Microbial cell adherence to surfaces and the development of multi-cellular communities is a key step in infection. Furthermore, bacterial biofilms can play an important role in recurrent urinary tract infections and resistance to antimicrobial agents ( 10 ). In the present study, modified Congo red agar and Microtiter plates methods used for the detection of biofilm production. The results showed that overall 30.8% and 69.2% of S. aureus isolates were non-biofilm and biofilm producers, respectively. In our study, resistance to nitrofurantoin, tetracycline, erythromycin and ciprofloxacin was significantly higher among biofilm producers than non-biofilm producers. In addition, resistance to trimethoprim-sulfamethoxazole and doxycycline was relatively less common among biofilm than non-biofilm producing isolates. Therefore, these antibiotics may be used as an effective treatment for UTI caused by biofilm producers S. aureus. Progressive increase in antimicrobial resistance of S. aureus isolates to various antibiotics in the present study may be related to increased usage of different antibiotics for treatment of UTI, as well as biofilm-forming ability of strains and acquisition of resistance genes.

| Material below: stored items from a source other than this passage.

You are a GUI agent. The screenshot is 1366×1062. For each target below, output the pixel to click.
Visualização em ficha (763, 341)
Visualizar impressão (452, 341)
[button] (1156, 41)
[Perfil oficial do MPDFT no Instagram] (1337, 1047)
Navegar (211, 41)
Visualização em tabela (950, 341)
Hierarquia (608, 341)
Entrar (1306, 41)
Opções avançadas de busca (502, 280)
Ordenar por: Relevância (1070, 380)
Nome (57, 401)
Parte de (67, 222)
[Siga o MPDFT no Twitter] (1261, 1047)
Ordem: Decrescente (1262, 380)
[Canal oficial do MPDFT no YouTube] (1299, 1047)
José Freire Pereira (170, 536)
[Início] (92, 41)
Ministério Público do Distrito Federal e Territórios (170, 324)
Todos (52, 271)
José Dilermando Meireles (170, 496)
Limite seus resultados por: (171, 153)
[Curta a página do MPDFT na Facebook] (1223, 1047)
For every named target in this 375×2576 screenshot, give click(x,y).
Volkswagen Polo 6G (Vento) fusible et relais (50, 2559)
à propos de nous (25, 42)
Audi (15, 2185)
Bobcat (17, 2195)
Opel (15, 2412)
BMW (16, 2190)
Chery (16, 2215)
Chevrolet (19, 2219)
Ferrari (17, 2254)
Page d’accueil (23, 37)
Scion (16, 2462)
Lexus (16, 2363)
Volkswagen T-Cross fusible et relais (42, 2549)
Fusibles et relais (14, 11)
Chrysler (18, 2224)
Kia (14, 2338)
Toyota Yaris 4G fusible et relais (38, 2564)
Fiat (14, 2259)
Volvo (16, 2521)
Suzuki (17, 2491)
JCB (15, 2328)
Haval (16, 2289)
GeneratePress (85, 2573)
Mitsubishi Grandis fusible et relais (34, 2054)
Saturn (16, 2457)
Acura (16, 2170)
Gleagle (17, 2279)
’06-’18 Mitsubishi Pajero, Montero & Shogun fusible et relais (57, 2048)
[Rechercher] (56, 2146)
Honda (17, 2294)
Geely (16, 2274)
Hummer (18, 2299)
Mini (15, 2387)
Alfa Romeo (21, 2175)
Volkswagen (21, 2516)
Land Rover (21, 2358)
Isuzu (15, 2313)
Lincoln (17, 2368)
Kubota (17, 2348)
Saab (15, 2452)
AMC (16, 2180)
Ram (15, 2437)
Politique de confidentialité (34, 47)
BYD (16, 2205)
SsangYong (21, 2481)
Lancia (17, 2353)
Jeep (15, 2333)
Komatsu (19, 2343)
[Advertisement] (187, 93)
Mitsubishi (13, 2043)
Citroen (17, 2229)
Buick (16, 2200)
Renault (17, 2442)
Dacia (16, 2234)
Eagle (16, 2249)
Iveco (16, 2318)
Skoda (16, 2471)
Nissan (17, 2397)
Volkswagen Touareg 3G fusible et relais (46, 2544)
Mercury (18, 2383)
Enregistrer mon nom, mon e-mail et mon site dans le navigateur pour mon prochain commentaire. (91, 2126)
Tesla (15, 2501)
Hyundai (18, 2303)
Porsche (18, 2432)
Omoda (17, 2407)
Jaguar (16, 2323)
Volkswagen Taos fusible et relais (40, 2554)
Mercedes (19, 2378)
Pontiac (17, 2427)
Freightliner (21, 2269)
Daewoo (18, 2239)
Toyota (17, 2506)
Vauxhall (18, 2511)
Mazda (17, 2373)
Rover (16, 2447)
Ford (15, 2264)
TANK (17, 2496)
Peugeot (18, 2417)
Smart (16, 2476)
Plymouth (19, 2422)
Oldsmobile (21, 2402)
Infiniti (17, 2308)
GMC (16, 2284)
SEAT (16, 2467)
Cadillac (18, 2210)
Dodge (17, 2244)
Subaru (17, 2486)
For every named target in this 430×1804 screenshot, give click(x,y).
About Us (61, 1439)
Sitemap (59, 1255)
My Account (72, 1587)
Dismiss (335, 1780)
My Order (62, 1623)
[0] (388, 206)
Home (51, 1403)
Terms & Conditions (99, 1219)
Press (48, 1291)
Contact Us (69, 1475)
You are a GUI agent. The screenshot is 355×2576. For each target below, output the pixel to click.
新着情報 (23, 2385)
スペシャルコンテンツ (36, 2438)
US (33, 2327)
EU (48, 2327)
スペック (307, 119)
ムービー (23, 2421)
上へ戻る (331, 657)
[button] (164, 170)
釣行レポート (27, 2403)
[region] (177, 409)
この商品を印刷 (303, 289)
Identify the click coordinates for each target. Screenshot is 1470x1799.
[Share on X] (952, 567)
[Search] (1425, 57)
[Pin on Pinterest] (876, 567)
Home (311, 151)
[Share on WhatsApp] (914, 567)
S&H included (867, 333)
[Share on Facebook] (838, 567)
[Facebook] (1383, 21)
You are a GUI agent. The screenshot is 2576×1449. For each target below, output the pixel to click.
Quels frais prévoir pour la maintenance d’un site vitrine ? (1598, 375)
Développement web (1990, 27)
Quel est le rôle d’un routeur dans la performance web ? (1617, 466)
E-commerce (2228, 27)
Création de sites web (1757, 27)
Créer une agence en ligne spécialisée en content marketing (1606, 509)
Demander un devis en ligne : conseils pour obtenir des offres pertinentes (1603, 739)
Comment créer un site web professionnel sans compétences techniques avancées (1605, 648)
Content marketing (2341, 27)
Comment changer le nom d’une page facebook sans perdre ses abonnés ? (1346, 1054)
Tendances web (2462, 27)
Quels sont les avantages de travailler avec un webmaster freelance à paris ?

In this study, although 69.2% of the S. aureus isolates produced biofilms in Microtiter plate and Congo red agar method, the icaA, fnbA, clfA genes were detected in 100% of the isolates by PCR. Other studies have also shown that despite the presence of the icaA, fnbA, clfA genes, biofilm formation may not occur in vitro ( 26 , 27 ). Although some studies have shown the role of bio-film-associated protein (Bap) in biofilm formation rarely ( 28 ), in current study the gene for the biofilm associated protein was not detected. These results correspond to previous reports on S. aureus isolates ( 29 ). Our results indicated bio-film formation regulated by several factors such as, environmental condition. Despite the presence of the ica gene, biofilm formation may not occur under in vitro conditions since S. aureus isolates are highly sensitive to environmental factors, such as the amount of glucose or glucosamine available for matrix formation ( 30 ). Furthermore, the difference between phenotypic and genotypic characterization of biofilm formation may result in heterogeneity in the genetic origins, and not because of the presence or absence of genes required for the biofilm.

Conclusion

The high level of antibiotic resistance among S. aureus causing UTI limits the use of antimicrobial agents for therapy and also the spread of MDR isolates is a threat for hospitalized patients. This study showed a significant relationship between biofilm formation of S. aureus isolates and some antibiotic resistance. So, bacterial biofilms can play an important role in resistance to antimicrobial agents. Trimethoprim-sulfamethoxazole and doxycycline may be used as an effective treatment for UTI caused by biofilm producers S. aureus. Our results suggest that biofilm formation is very complex and independent to only icaA, fnbA, clfA and bap genes harbor in S. aureus strains. Thus, molecular methods for detection of genes involved in biofilm formation are not appropriate methods for the actual biofilm phenotype under in vitro conditions.

Ethical considerations

Ethical issues (Including plagiarism, informed consent, misconduct, data fabrication and/or falsification, double publication and/or submission, redundancy, etc.) have been completely observed by the authors.

Acknowledgments

This research was supported by Tehran University of Medical Sciences, Tehran, Iran (grant number: 10752).